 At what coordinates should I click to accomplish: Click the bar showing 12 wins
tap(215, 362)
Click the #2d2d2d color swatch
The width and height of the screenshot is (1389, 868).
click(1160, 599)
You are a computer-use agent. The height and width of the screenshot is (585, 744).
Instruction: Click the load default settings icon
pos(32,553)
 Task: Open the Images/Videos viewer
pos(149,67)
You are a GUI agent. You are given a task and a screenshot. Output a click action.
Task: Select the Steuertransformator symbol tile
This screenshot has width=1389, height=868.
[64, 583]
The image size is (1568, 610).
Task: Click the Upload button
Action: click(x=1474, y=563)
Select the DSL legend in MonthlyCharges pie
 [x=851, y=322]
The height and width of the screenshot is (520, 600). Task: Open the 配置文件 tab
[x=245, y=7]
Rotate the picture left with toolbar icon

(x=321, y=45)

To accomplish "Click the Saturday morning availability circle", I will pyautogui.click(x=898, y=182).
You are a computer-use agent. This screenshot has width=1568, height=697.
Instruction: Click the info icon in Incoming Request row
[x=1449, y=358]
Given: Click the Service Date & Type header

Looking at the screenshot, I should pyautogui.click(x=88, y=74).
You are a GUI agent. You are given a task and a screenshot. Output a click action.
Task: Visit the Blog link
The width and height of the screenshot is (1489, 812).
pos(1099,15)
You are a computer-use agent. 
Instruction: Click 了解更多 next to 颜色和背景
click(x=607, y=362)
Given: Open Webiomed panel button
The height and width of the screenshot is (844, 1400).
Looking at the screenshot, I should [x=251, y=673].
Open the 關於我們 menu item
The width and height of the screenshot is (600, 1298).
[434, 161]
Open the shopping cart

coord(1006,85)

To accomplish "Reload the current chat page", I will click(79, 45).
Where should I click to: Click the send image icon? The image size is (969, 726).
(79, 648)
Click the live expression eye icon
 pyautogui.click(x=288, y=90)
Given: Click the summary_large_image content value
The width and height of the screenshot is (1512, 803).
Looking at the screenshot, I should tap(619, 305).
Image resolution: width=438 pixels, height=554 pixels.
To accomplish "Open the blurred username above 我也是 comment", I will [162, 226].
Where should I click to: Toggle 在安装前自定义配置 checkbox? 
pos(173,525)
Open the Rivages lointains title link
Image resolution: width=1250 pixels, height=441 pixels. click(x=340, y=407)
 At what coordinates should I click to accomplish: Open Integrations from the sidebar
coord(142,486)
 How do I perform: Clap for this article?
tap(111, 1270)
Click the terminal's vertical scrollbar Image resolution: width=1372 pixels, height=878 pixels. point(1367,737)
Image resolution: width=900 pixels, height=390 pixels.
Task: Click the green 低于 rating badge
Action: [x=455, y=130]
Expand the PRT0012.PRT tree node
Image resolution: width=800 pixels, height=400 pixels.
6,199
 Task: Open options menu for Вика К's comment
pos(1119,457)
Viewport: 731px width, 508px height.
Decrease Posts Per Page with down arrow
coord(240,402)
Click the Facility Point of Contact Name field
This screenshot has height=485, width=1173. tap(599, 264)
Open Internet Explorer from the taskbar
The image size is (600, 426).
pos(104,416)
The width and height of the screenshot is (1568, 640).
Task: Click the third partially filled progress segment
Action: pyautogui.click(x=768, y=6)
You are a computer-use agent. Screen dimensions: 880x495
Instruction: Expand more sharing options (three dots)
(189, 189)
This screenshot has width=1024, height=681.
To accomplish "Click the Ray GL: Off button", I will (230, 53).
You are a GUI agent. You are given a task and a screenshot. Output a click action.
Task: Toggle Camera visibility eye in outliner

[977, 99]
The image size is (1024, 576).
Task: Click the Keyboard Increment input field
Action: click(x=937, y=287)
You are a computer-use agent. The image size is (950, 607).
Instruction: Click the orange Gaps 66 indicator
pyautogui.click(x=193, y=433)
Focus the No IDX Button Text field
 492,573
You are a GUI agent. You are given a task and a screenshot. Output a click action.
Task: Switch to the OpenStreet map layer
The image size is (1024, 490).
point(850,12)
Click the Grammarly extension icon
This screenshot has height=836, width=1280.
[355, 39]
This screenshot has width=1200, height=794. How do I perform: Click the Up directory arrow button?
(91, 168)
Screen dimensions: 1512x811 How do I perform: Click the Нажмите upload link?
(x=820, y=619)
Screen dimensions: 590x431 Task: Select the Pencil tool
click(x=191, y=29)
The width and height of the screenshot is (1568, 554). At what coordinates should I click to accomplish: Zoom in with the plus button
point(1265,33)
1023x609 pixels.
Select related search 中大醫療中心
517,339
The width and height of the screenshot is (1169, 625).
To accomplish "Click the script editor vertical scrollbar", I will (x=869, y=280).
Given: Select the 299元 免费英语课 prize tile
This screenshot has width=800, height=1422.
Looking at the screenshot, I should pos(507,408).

- [Exercise instructions]: Could you restate, word for word, every line from the one containing "The image size is (1024, 490)." through the last line of the records above, and nothing more?

- [Task solution]:
The image size is (1024, 490).
point(850,12)
Click the Grammarly extension icon
This screenshot has height=836, width=1280.
[355, 39]
This screenshot has width=1200, height=794. How do I perform: Click the Up directory arrow button?
(91, 168)
Screen dimensions: 1512x811 How do I perform: Click the Нажмите upload link?
(x=820, y=619)
Screen dimensions: 590x431 Task: Select the Pencil tool
click(x=191, y=29)
The width and height of the screenshot is (1568, 554). At what coordinates should I click to accomplish: Zoom in with the plus button
point(1265,33)
1023x609 pixels.
Select related search 中大醫療中心
517,339
The width and height of the screenshot is (1169, 625).
To accomplish "Click the script editor vertical scrollbar", I will (x=869, y=280).
Given: Select the 299元 免费英语课 prize tile
This screenshot has width=800, height=1422.
Looking at the screenshot, I should pos(507,408).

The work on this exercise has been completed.